> [Work instructions] Repeat the lines of the material below, from the one holding "Click the green encryption shield icon" through the one holding "(x=19, y=139)", inclusive, changing "green" to "blue" and leaving everything else unaltered.

> [The input]
★ ★ ★ ★ ★ ★ ★
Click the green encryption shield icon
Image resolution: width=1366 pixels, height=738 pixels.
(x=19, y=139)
★ ★ ★ ★ ★ ★ ★
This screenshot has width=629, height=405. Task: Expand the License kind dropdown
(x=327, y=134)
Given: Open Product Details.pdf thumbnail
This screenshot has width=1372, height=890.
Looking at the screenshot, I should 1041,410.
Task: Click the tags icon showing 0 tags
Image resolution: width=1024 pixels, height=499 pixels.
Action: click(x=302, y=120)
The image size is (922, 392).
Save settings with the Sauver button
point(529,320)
★ ★ ★ ★ ★ ★ ★
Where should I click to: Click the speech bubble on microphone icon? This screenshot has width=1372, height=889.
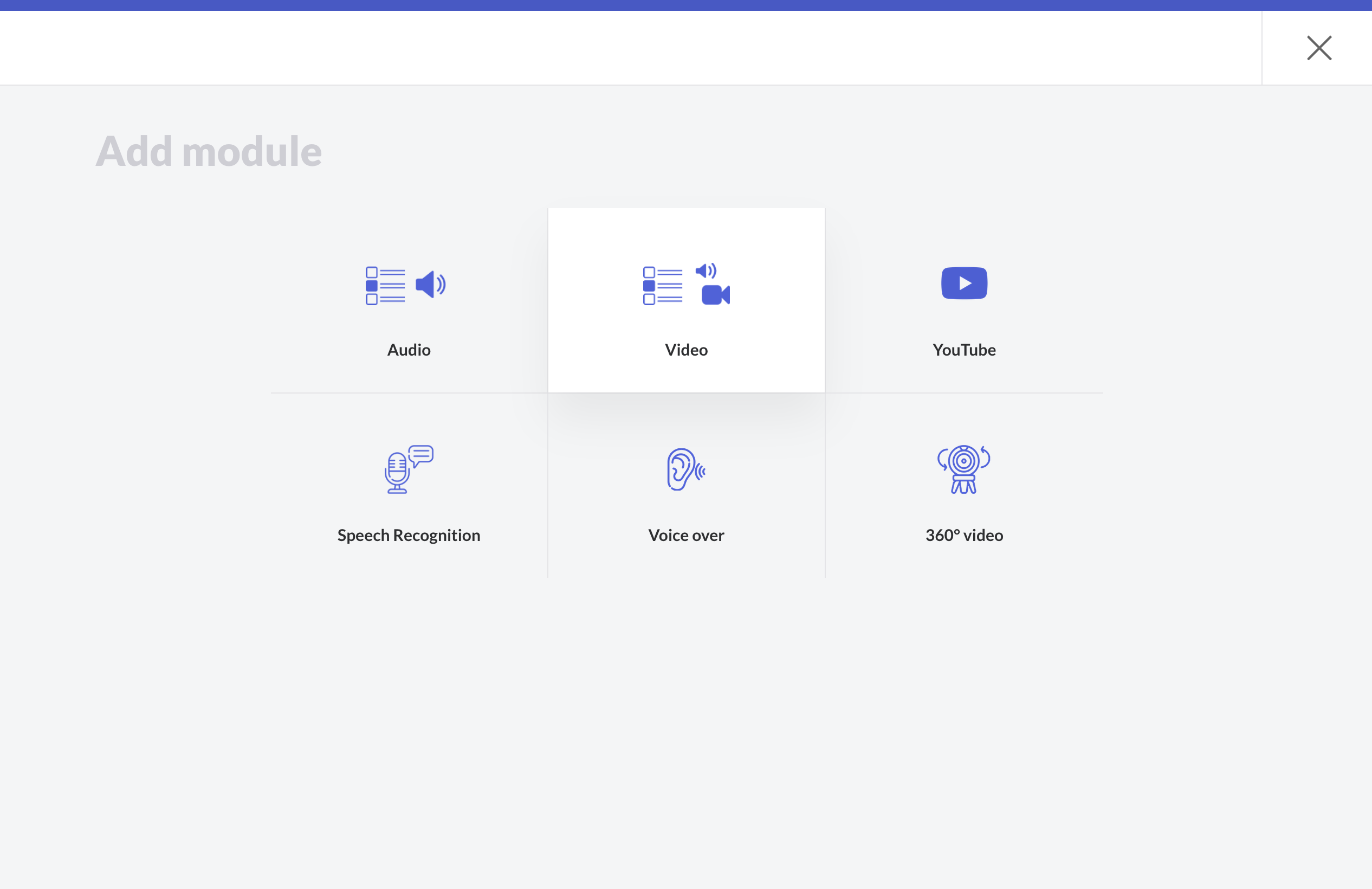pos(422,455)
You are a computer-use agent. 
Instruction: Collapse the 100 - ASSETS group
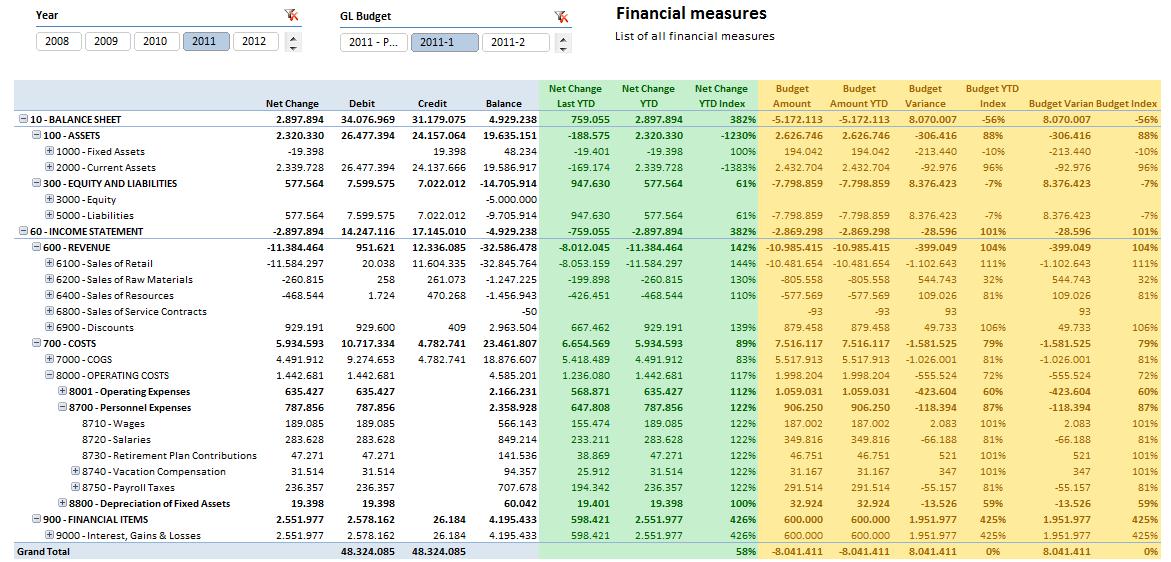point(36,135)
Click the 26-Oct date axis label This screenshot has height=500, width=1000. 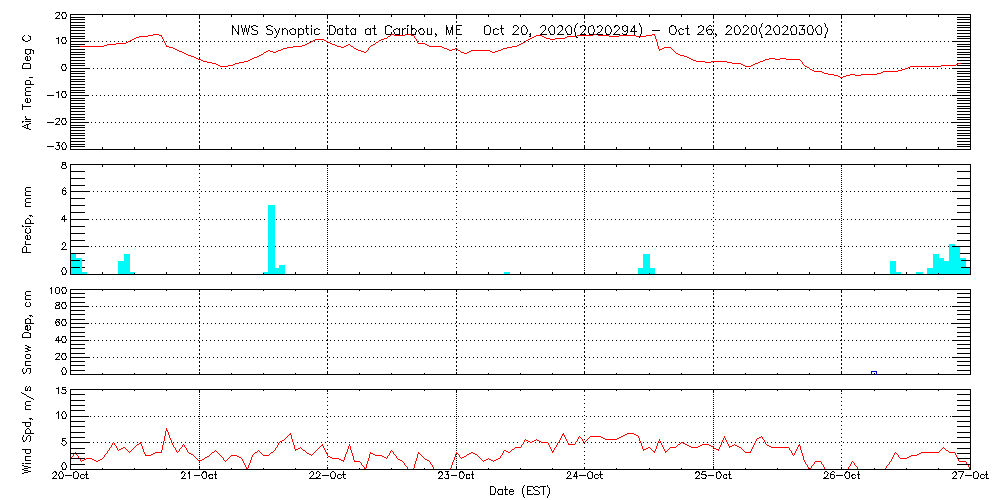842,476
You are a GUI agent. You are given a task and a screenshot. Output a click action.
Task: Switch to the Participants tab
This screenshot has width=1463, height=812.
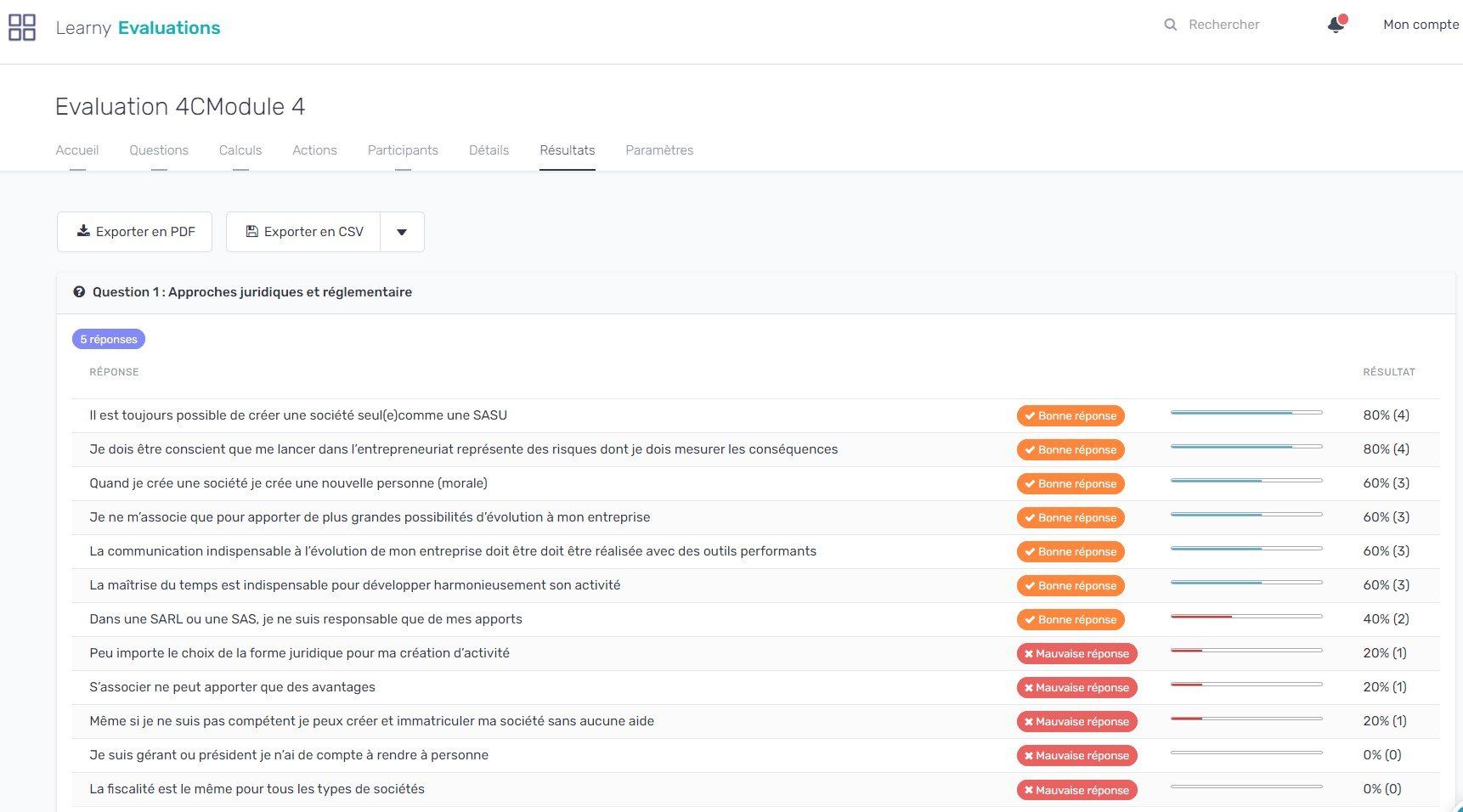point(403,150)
★ ★ ★ ★ ★ ★ ★
> [Answer to this problem]
Click the blue encryption shield icon
Image resolution: width=1366 pixels, height=738 pixels.
(x=19, y=139)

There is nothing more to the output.